The only thing which looms larger in my vision than the triumph of love over these past two years is the amount of love I want to give, an amount of love which easily eclipses the love which I have poured out of my heart over the past two years, despite its immensity in comparison to the pitiful amount of love my heart was able to hold ten years ago.
I could focus on my next five year plan, now that I have reached the end of my previous five year plan. In 2014, I graduated with my second degree, which was Phase 1 of my five year plan. And shortly thereafter, I started work full time as an IT professional, which was Phase 2 of my five year plan. And as of January 4th of this year, I will start my new position as an IT manager, which was Phase 3 of my five year plan.
I could also focus on paying off my student loans, which at the rate of payment I can now afford will be fully paid off in less than 3 years from the beginning of the repayment period. Or I could focus on getting a modest used car to replace my poor, broken-down Valkyrie who has gone without numerous repairs because I could not afford to keep up with the costs of having air conditioning in the summer, heat in the winter, working shocks, working windows, a working fan, or a working CD player.
But my focus will remain on love. I have discovered these past two years that when I fill my vision with love, then all my goals are reached far more quickly than I would have suspected, and my life is a much brighter light unto the path of others who seek to follow the ways of love. And so my goal for the coming years is to grow closer to living out consistently the aspirations from my meditations on love during this past year.
Some say that love is all you need. I think that love is beyond need, that it is far greater than a mere meeter of needs, that it can radically tranform us so that our needs fall away as a chrysalis falls away from a butterfly.
Love can only enter our hearts to the extent that we make room for it by letting go of the pain we have been harboring in our hearts.
If our hearts must break, then let them break because the walls of our heart cannot contain the force of our love for others, our love bursting forth and flooding the world with the radical self-gift of true compassion.
Loving relationships transcend the individuals who participate in them, but not by extinguishing them as individuals; relationships of love gradually transform us by a process of removing the dark shrouds of the ego in which we are enveloped so that the light of our individual gifts can shine most brightly in the perfect freedom of loving service to others.

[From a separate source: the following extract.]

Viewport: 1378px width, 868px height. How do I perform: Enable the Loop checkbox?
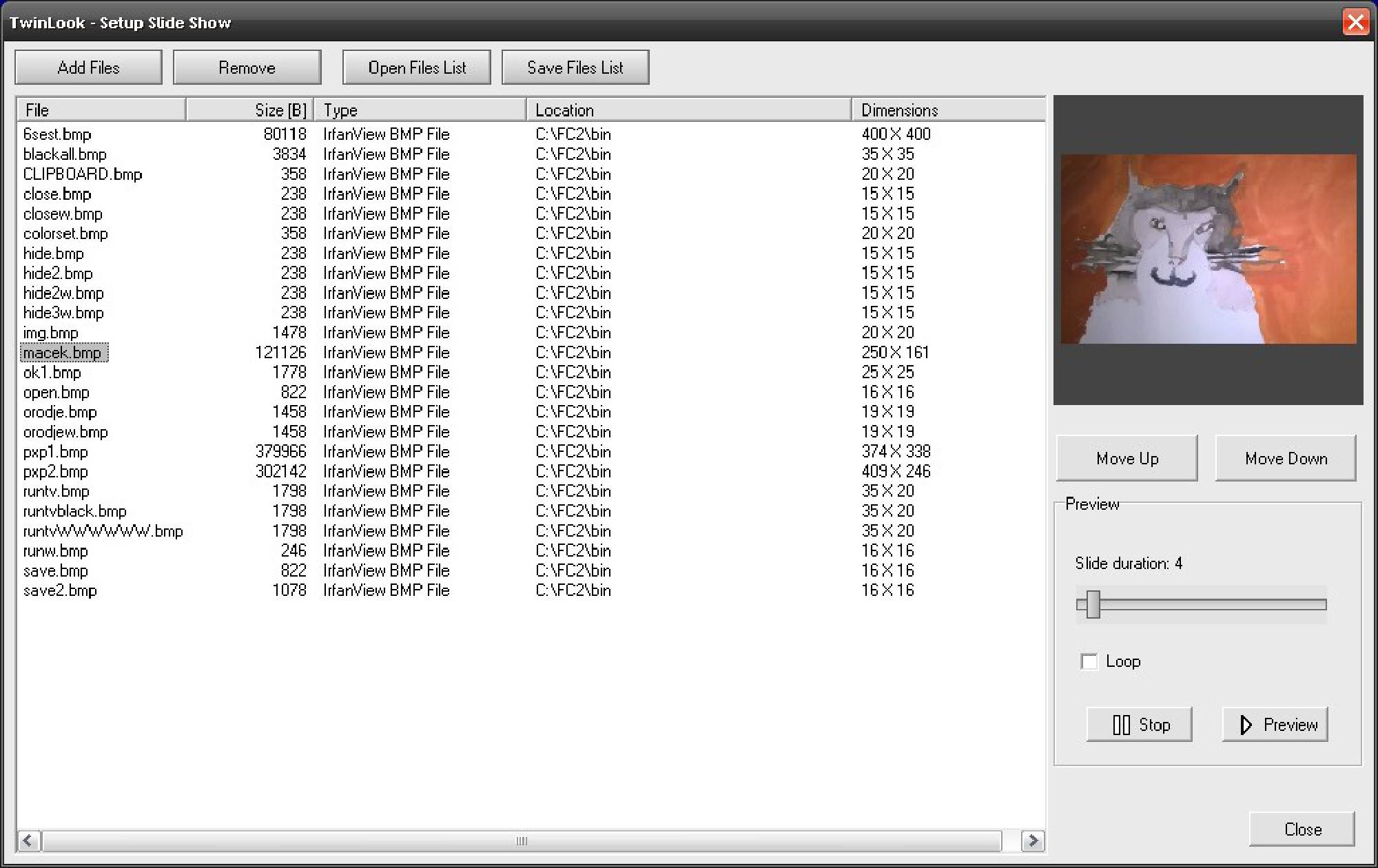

Love does not hide the grandest gifts in our lives so that no one can see them; love shares fearlessly all the good things it finds with the beloved so that life’s joys are doubly enjoyed, first by the beloved and then by the person who loves.
Love is rightly a personal choice, a decision to will the good of another person and act to further their good. And in our acts of love toward the person we love, our capacity to love is built up by the personal encounter as we sacrifice self-indulgence to build up the other person. What is more, the love which grows between us and other persons is a partaker in Love, the person whom of its own power deepens our own capacity to love as we grow in relationship with it. In this way, the lover, the beloved, and their love are a trinity, an icon of the divine life of ever-growing love exemplified by the Holy Trinity.
May I be an icon showing forth the love of God more and more often in the years to come, my heart growing as it bursts with love beyond what it can now hold. Love has triumphed, and I pray that it would triumph over my selfishness in each moment of each day of this next year.